A QUOI SERT LEDUCATION ARTISTIQUE et culturelle?
A l’initiative des ministères de la culture et de l’éducation nationale se tenait au Centre Pompidou, du 10 au 12 janvier, un symposium européen et international sur le thème : «Evaluer les effets de l'éducation artistique et culturelle».
Plusieurs centaines de participants, chercheurs et acteurs de l’éducation artistique et culturelle, venus de 13 pays, étaient rassemblés à cette occasion.
Les traces ne manqueront pas pour ceux qui veulent en savoir plus…
Quelques impressions à chaud, non exhaustives.
1/ Une telle manifestation est un signe.
Signe de l’avancée progressive de la prise de conscience que ce domaine mérite d’être développé.
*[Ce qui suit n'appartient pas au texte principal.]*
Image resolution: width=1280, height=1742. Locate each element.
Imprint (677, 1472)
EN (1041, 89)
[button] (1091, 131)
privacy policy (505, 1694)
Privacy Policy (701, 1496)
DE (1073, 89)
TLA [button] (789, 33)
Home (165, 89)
Signe que la question de l’évaluation (que l’on ne cesse de confondre avec la justification) est importante à la fois pour le domaine lui-même, et pour ceux qui en attendent toujours des preuves d’efficacité et d’efficience.
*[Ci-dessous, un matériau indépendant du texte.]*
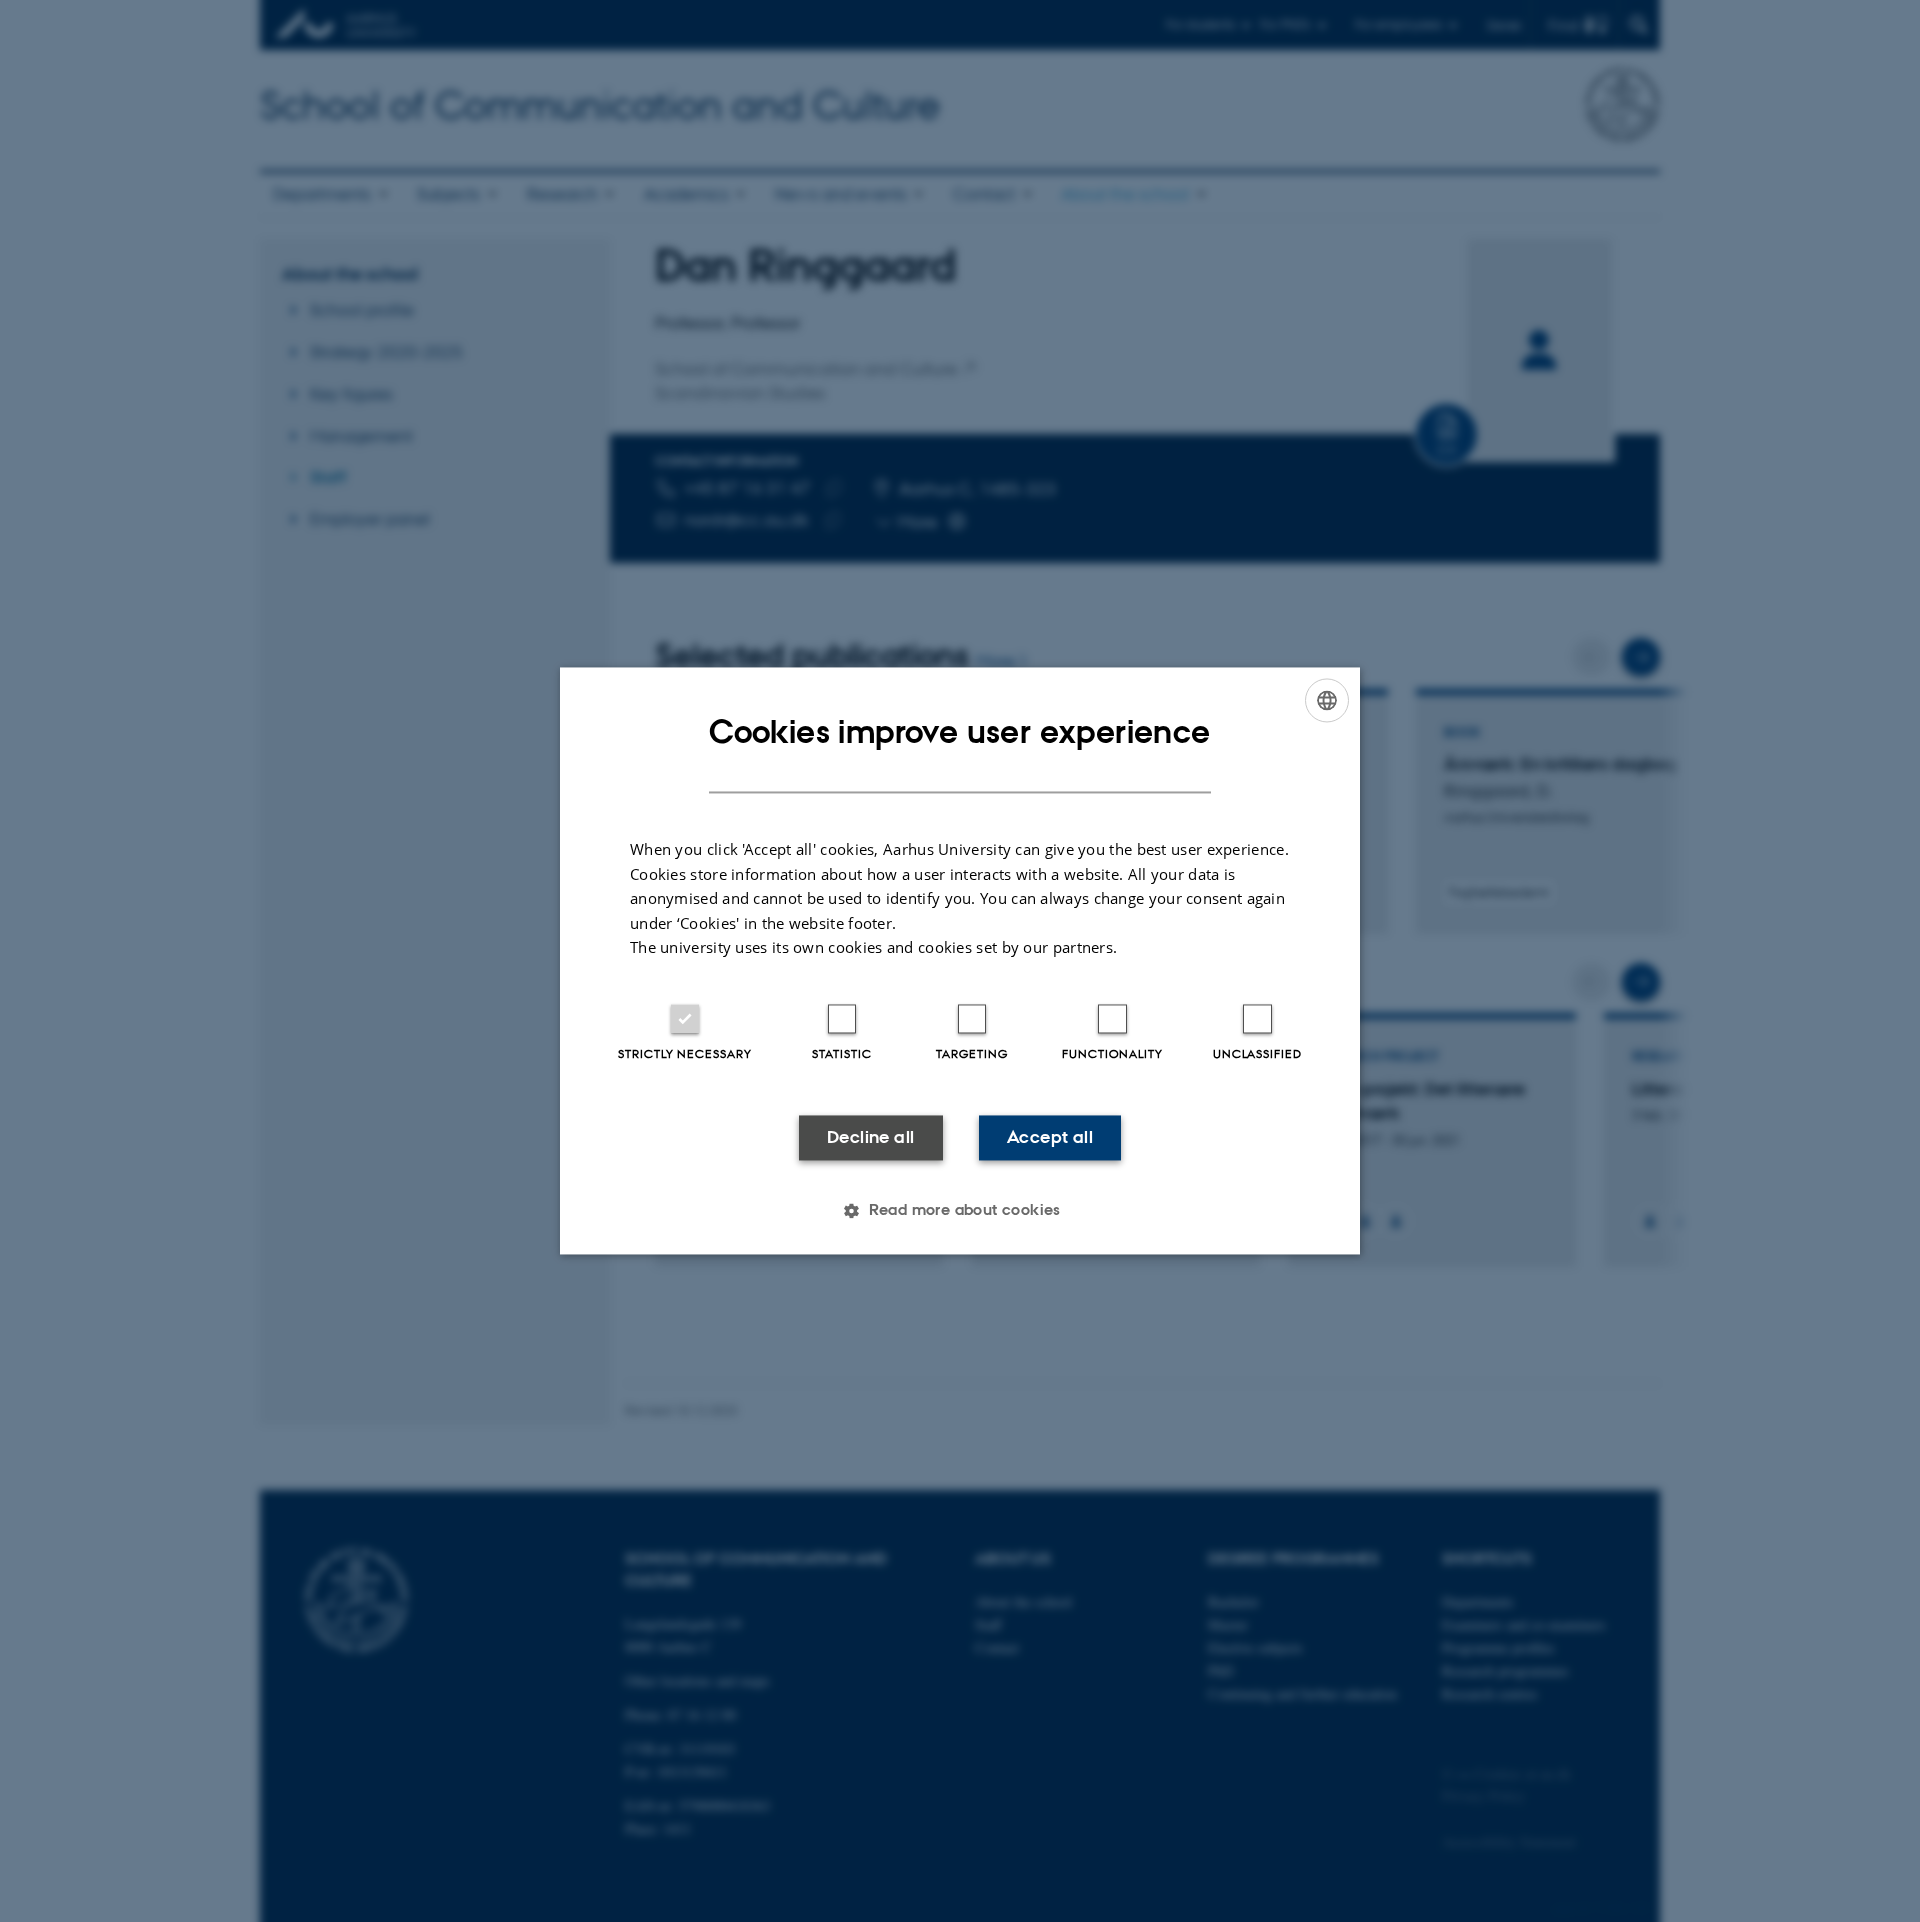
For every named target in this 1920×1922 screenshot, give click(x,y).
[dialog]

Signe aussi que le combat est (et restera) difficile pour faire admettre que la dimension sensible de l’éducation à l’art (et par l’art) devrait être un élément essentiel de notre système éducatif.
2/ Intrinsèque et/ou extrinsèque ?
Ce fut l’un des grands slogans de ces trois jours : l’éducation artistique et culturelle se suffit-elle à elle-même et/ou faut-il chercher sa justification dans d’autres effets sur les apprentissages, la vie en société, le civisme, etc ? Vieux débat qui appelle le recours urgent à la dialectique. Réponse : les deux mon capitaine ! Justifier l’éducation artistique et culturelle par ses seuls effets supposés sur l’apprentissage des mathématiques ou de l’histoire est aussi absurde que de ne pas observer l’évidente influence de ces pratiques (lorsqu’elles sont menées avec qualité !) sur le développement personnel et la relation générale au monde, donc aussi aux apprentissages…
3/ De quoi parle-t-on ?
Si j’en crois la diversité des situations exposées, les mêmes termes d’art et de culture recouvrent une diversité considérable de pratiques et de conceptions. Je retiens cependant la convergence de plusieurs intervenants (américains, espagnol…) sur le principe de la trilogie : « percevoir, produire, réfléchir », ce que j’appelle « marcher sur les trois pieds ».
Mais de quel «art» parle-t-on ? De quelle «culture» ? Et de quelle «éducation» ? Ce débat reste à préciser, sans cesse…
4/ Un espace intermédiaire
J’ai été frappé par la réflexion sur l’Education artistique et culturelle comme «espace intermédiaire» entre le monde artistique et le monde éducatif. C’est en effet la seule manière, me semble-t-il, de comprendre ce que nous essayons de promouvoir, les uns et les autres, depuis tant d’années. Ni une discipline scolaire de plus, ni un travail de création véritable… Ni un enseignement, ni une production… mais un entre deux original et spécifique, qui seul permet à chacun de changer de posture (de rôle, de masque) pour se découvrir (au deux sens du terme).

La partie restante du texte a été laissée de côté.